━━━ Data provided

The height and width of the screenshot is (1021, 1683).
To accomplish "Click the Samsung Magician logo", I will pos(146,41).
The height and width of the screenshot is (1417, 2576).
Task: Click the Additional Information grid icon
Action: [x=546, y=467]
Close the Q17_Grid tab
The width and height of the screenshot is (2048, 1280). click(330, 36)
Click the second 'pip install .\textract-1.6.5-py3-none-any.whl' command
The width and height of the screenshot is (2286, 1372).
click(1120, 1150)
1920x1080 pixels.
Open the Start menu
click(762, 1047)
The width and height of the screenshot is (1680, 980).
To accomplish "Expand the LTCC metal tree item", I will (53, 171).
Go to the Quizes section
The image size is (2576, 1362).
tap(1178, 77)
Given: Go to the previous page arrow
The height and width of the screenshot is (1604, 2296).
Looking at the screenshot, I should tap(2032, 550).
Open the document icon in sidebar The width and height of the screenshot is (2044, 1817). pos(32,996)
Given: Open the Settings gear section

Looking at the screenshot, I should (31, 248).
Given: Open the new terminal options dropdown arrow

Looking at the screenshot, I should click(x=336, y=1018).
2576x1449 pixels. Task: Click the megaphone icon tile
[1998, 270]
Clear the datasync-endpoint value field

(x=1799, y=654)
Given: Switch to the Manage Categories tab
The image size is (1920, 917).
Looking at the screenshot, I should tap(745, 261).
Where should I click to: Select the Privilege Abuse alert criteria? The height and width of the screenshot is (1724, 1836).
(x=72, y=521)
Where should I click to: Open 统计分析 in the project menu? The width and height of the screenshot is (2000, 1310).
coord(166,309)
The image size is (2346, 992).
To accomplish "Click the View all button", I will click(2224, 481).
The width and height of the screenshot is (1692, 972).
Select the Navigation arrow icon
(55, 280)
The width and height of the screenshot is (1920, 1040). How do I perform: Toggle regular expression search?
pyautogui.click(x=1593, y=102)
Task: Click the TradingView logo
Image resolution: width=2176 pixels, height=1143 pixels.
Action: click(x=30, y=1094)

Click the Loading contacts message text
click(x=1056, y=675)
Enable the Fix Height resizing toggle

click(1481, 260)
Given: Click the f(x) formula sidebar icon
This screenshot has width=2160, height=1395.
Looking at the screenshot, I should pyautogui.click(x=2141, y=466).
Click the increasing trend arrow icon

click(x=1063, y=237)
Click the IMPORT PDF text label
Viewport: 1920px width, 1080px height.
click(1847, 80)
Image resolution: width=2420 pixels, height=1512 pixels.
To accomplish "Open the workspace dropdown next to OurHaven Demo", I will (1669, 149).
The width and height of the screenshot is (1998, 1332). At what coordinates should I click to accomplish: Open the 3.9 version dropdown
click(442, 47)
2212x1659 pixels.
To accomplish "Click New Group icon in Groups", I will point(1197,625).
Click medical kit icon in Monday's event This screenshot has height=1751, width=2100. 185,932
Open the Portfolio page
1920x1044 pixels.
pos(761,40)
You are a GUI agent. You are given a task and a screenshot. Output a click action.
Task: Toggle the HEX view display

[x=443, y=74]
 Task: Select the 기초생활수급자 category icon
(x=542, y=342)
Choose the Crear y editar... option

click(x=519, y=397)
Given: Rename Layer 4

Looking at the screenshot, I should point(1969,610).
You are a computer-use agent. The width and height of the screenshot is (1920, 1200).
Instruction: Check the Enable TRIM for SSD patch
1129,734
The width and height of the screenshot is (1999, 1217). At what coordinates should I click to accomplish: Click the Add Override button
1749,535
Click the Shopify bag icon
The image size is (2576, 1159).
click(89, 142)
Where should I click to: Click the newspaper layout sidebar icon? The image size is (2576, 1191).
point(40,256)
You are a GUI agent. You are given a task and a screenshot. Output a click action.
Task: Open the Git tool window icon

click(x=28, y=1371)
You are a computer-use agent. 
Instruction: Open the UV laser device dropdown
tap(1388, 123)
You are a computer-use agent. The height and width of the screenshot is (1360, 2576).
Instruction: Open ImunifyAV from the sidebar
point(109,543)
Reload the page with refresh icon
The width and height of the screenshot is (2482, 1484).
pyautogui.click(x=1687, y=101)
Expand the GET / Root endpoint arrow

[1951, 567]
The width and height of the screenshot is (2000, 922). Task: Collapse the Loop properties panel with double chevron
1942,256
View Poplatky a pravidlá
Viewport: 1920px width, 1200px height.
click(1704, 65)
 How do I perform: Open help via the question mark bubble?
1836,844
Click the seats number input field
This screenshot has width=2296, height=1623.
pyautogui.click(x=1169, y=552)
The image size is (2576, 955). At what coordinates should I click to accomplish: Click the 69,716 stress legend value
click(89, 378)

━━━━━━

**What is needed**
The answer must be every line of the data that holds the word "computer".

**Response below**
You are a computer-use agent. The width and height of the screenshot is (1920, 1200).
You are a computer-use agent. 
You are a computer-use agent. The height and width of the screenshot is (1360, 2576).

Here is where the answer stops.